Posted: Fri Jan 03, 2014 11:28 pm
by Alan Kirk
One of the latest technotes from IBM:
IBM wrote:Perspectives - labels missing on TM1 icons in Excel

Technote (troubleshooting)

Problem(Abstract)

Launching of Perspectives shows the TM1 icons in the Excel ribbon, but the labels for them are missing.

Symptom
User may also see the warning that the digital signature has expired on the Enable Macros window and/or the Please insert a Smart Card message.

Environment
Windows 7 and Excel 2010

Resolving the problem
Solution is to trust the tm1p.xla location (the TM1 x86 bin folder) in Excel. To do that in MS Excel 2010 go to File > Options > Trust Center > Trust Center Settings > Trusted Locations and add new location
OK, fair enough. MS has "oversecured" the Excel environment in recent releases making it frequently a pain in the @$$ to work with, but on the other hand the Trusted Locations thing was a good idea on MS's part and often works. On balance, no issue there.
IBM wrote:It may also be necessary to disable the Developer tab by going to Customize the Ribbon (right-click on ribbon) and unchecking the Developer option.
{Blink}
Open mouthed stare, re-reads...
Shakes head, blinks again...

You. What?

* **STUDY QUESTIONS**:
(A) According to the forum post, which operating system and Excel version does the IBM technote list as the environment?
(B) Write a continuation of the forum post, starting after its final line.
The items come from a different source than the forum post.

* **LISTED ENTRIES**:
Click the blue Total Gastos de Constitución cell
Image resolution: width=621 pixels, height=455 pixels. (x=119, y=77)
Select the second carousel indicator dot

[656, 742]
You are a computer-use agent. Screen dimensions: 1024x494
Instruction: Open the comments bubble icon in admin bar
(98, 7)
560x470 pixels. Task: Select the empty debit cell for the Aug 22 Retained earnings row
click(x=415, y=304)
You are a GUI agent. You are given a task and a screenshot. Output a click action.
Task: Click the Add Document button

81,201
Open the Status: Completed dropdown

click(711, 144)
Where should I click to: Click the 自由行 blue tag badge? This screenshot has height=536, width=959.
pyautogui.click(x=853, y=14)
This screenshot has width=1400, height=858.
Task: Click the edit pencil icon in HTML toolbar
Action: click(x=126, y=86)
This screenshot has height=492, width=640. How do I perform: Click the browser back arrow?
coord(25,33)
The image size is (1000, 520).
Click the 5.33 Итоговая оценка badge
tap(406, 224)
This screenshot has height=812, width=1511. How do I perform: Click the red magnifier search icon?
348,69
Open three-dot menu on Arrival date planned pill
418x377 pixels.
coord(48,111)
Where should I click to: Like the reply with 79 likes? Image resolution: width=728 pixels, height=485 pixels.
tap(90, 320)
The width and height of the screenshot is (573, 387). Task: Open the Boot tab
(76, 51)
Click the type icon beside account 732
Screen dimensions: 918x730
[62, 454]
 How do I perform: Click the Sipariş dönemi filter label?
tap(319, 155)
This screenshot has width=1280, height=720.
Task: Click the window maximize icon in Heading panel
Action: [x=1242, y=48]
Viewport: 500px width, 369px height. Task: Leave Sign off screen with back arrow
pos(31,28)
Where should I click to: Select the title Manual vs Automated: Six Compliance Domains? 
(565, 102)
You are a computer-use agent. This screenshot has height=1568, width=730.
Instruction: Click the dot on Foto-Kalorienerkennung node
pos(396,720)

* **ANSWERS IN ORDER**:
(A) Windows 7 and Excel 2010.

(B)
That's so freaking ridiculous that I can't even bring myself to rant about it. But wait, it gets worse.
IBM wrote:For Excel 2007:
Click the Microsoft Office ButtonButton image, and then click Excel Options.
Click Popular, and then de-select the Show Developer tab in the Ribbon check box.

Note: If the TM1 ribbon is set to auto=load when launching Excel, setting it not to do that may also be a contributory factor in this issue. Logically, it should be possible to utilize the Developer tab when launching Excel without TM1. Then when TM1 is needed, simply launch TM1 directly from the tm1p.xla file or from Start > All Programs > IBM Cognos TM1.

The majority of users will not be developing and will not need the Developer option in Excel anyway.

IBM is, so far, unable to reproduce this issue in-house, so we have been unable to log a defect.
(My emphasis.)

Ahem. Let me point out a couple of relevant points.

First, one of the things that mildly p*sses me off about the post-2003 versions of Excel is that the Developer tab is not switched on by default. It majorly p*ssed me off the first time I came across Excel 2007 and couldn't find where any of the VBA functionality was (even though I usually access most of the standard ones by keyboard, such as [Alt]+[F11] for the VBE), only to find that it was on the not-visible-by-default Developers tab. It has since become only a mild irritation in that I need to remember to turn it on every time I come across a new 2007+ installation.

So tell me, IBM, do you think, maybe, that in the majority of cases the only people who will have turned that tab on in the first place are the ones who do use the Developer option in Excel, hmm?

Secondly, given your stated inability to reproduce this in house, how exactly have you arrived at the conclusion that the Developer tab has the first flying connection to the problem? For you have offered no evidence, or even the reason for a wild guess, at a causal link.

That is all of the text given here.